For clients where Claude's model performance, specific capabilities, or workflow fit make a difference, particularly in document analysis, structured reasoning, and certain coding workloads, we are now comfortable recommending Claude through Amazon Bedrock in an EU region, with a signed DPA, zero data retention configured, and the same data-tier discipline we would apply to any other tool.
What we are not comfortable doing, and what we encourage clients to avoid, is using consumer-tier Claude or Copilot accounts for anything beyond Tier 1 work. That is where the real exposure sits, and it has very little to do with US intelligence law.
The honest answer to "Is Claude safe to use in Europe?" is the same answer we would give for any cloud tool. It depends on what you are using it for, how you have configured it, and what you have written down. The legal landscape is real, and we take it seriously. We also think it deserves to be discussed in proportion to the actual risk our clients carry, not in proportion to the headlines.
If you are weighing this decision in your own organisation, we are happy to have the conversation.
Sources and further reading
Court of Justice of the European Union, Data Protection Commissioner v. Facebook Ireland and Maximillian Schrems (Schrems II), Case C-311/18, judgment of 16 July 2020.
European Commission Implementing Decision (EU) 2023/1795 of 10 July 2023 on the adequate level of protection of personal data under the EU-US Data Privacy Framework.
Clarifying Lawful Overseas Use of Data Act (CLOUD Act), H.R. 4943, enacted March 2018.
Foreign Intelligence Surveillance Act, Section 702, 50 U.S.C. § 1881a.
European Data Protection Board, Recommendations 01/2020 on measures that supplement transfer tools to ensure compliance with the EU level of protection of personal data.
Conseil d'État, decision of 20 March 2026 rejecting the recourse against CNIL deliberation 2025-013 (Health Data Hub / DARWIN EU); see also the earlier decision of 19 November 2024 on the EMC2 project.
SLM Rijk and SURF, Data Protection Impact Assessment on Microsoft 365 Copilot (2025), and the prior series of DPIAs on Microsoft Teams, OneDrive, SharePoint, and on-premise Microsoft 365 Dynamics, available via slmmicrosoftrijk.nl and surf.nl.
Belgian Data Protection Authority (GBA / APD), Artificial Intelligence Systems and the GDPR: a Data Protection Perspective (2024).
Anthropic Privacy Center and Data Processing Addendum, available at privacy.claude.com.
Microsoft EU Data Boundary documentation, available at learn.microsoft.com.
noyb European Center for Digital Rights, ongoing complaints regarding the EU-US Data Privacy Framework, noyb.eu.
Disclaimer
This paper reflects Merlin Innovation's general perspective on the deployment of generative AI tools in Europe as of April 2026. It is intended as professional commentary, not as legal, regulatory, or technical advice for any specific organisation or use case. The legal landscape, vendor commitments, and product configurations referenced here are evolving, and the appropriate course of action in any given deployment will depend on the organisation's data, sector, contractual posture, and risk profile. Nothing in this paper creates an advisory or client relationship, and nothing herein constitutes a warranty as to the accuracy or completeness of third-party statements summarised. Microsoft, Copilot, Claude, Anthropic, Amazon Web Services, Google, Mistral, and other names referenced are trademarks of their respective owners; their inclusion does not imply endorsement, partnership, or affiliation. Readers weighing decisions of the kind discussed should seek advice tailored to their own circumstances.

[RECORD EXCERPTS]:

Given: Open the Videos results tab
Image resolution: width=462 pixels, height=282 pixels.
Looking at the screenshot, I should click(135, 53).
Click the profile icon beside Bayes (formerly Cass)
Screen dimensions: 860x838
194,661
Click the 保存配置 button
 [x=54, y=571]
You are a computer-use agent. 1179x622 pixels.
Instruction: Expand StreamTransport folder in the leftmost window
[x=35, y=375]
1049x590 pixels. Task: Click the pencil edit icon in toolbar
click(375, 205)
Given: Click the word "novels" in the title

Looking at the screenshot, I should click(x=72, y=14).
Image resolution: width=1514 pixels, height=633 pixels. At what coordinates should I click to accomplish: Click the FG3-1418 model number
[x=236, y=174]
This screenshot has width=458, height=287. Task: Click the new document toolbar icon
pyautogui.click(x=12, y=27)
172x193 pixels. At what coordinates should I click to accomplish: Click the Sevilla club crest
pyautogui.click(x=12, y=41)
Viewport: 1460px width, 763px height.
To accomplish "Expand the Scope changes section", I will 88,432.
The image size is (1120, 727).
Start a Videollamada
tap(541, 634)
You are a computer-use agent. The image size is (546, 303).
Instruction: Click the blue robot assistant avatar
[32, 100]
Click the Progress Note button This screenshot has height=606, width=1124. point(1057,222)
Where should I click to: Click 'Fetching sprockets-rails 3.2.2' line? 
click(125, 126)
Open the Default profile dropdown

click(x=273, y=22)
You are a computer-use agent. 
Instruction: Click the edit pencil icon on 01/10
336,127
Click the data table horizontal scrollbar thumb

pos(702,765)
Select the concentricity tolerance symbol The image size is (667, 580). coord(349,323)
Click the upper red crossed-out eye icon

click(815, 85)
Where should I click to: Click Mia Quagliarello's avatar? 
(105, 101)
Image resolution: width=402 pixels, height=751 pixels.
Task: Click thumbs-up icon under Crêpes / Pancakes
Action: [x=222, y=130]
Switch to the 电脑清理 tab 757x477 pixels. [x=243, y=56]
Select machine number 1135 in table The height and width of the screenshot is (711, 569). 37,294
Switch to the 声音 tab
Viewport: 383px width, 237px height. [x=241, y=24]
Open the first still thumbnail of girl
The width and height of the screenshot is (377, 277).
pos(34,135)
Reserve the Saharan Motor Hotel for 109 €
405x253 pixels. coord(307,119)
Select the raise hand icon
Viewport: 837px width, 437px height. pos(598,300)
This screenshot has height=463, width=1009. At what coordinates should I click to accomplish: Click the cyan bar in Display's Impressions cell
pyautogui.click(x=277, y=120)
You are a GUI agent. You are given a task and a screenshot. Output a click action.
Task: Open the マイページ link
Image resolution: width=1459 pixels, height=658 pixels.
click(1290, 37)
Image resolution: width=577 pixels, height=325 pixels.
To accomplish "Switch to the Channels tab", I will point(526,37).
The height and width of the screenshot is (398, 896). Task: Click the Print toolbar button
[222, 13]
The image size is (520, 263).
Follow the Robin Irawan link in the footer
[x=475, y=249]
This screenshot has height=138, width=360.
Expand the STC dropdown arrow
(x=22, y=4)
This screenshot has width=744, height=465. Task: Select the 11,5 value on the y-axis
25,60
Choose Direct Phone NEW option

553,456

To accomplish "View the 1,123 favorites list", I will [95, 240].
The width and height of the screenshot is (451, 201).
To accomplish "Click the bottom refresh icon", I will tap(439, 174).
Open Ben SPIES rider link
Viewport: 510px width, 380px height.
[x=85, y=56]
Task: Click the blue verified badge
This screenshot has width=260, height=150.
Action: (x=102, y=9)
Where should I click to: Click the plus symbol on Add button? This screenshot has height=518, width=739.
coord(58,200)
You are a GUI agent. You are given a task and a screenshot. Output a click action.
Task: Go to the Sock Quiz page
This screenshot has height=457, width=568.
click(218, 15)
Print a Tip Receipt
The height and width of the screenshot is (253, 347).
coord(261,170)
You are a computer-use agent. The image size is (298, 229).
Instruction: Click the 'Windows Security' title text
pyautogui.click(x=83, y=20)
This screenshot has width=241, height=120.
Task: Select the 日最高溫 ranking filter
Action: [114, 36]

[WHAT THIS TASK INVOLVES]:
Answer these questions from the paper on using Claude in Europe, one per line:
1. Through which service, in an EU region, does the paper now recommend Claude?
2. What kind of accounts does it encourage clients to avoid using for anything beyond Tier 1 work?
3. As of which month and year does the disclaimer date the paper's perspective?
The material has no connection to the paper on using Claude in Europe.

[EXERCISE ANSWER]:
1. Amazon Bedrock
2. Consumer-tier Claude or Copilot accounts
3. April 2026